TRECHO SELECIONADO >>
Desde o dia 29 de outubro de 2021, familiares e amigos procuram pelo paradeiro dos três jovens que desapareceram após a abordagem policial e seguem mobilizados na busca por memória e justiça.

Arquivo pessoal
Arlete Roque, mãe do Alex Júlio Roque de Melo

Investigação e processo judicial

O processo judicial está em andamento na 3ª Vara do Júri da Comarca de Manaus, por se tratar de crime doloso contra a vida3, isto é, aquele em que o agente possui intenção de realizar o crime. Ao longo das investigações ocorreu decretação da prisão temporária, quebra de sigilo telefônico, além da busca e apreensão domiciliar dos oito policiais que serão levados à Júri: Luiz da Silva Ramos, Jose Fabiano Alves da Silva, Edson Ribeiro da Costa, Ronaldo Cortez da Cosa, Eldeson Alves de Moura, Cleydeson Enéas Dantas, Denilson de Lima Correa e Isaac Loureiro da Silva.4

Atualmente, os policiais respondem ao processo em liberdade, o que causa revolta, insegurança e medo nas famílias dos três jovens. O juiz do caso, Sr. Mauro Moraes Antony, determinou a impossibilidade dos policiais realizarem trabalho de rua e ostensivo na corporação e também de se ausentarem do Município de Manaus sem autorização judicial. Essas medidas são consideradas insuficientes pelos familiares, uma vez que não garantem a integridade e tranquilidade das testemunhas e familiares das vítimas.

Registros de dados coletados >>
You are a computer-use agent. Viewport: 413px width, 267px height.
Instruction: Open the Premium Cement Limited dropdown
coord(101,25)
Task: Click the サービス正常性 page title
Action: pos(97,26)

ATIVIDADES >>
1 > Transcreva fielmente o trecho do texto sobre o desaparecimento dos três jovens que vai de "Desde o dia" até "memória e justiça.".
2 > Dê continuidade ao texto sobre o desaparecimento dos três jovens em Manaus, a partir do ponto em que ele termina.
Os registros não são necessários para realizar as atividades.

RESPOSTAS DOS EXERCÍCIOS >>
1 >
Desde o dia 29 de outubro de 2021, familiares e amigos procuram pelo paradeiro dos três jovens que desapareceram após a abordagem policial e seguem mobilizados na busca por memória e justiça.

2 >
Após o esgotamento de todos os atos de investigação e existindo fortes elementos de autoria dos policiais pelos crimes, a denúncia oferecida pelo Ministério Público contra os investigados foi julgada procedente, submetendo os acusados a julgamento perante o tribunal do Júri5 pelos crimes de homicídio qualificado (impossibilidade de defesa da vítima), ocultação de cadáver e concurso de agentes.6 As defesas dos acusados recorreram à segunda instância tentando reverter a sentença de primeiro grau, que recebeu a denúncia do Ministério Público e pronunciou os policiais, porém sem sucesso.7

Aluta dos familiares por memória e justiça

Ao Esquerda Online, a Sra. Arlete Roque, mãe do Alex, transmitiu a dor e a revolta da perda irreparável do seu filho pelas mãos do Estado e a aflição constante de não ter conseguido realizar o enterro: “o Estado tem matado nossos filhos, tem tirado nossos filhos e o direito de uma mãe é enterrar o seu filho, mas eu não tive esse direito, de enterrar o meu filho”.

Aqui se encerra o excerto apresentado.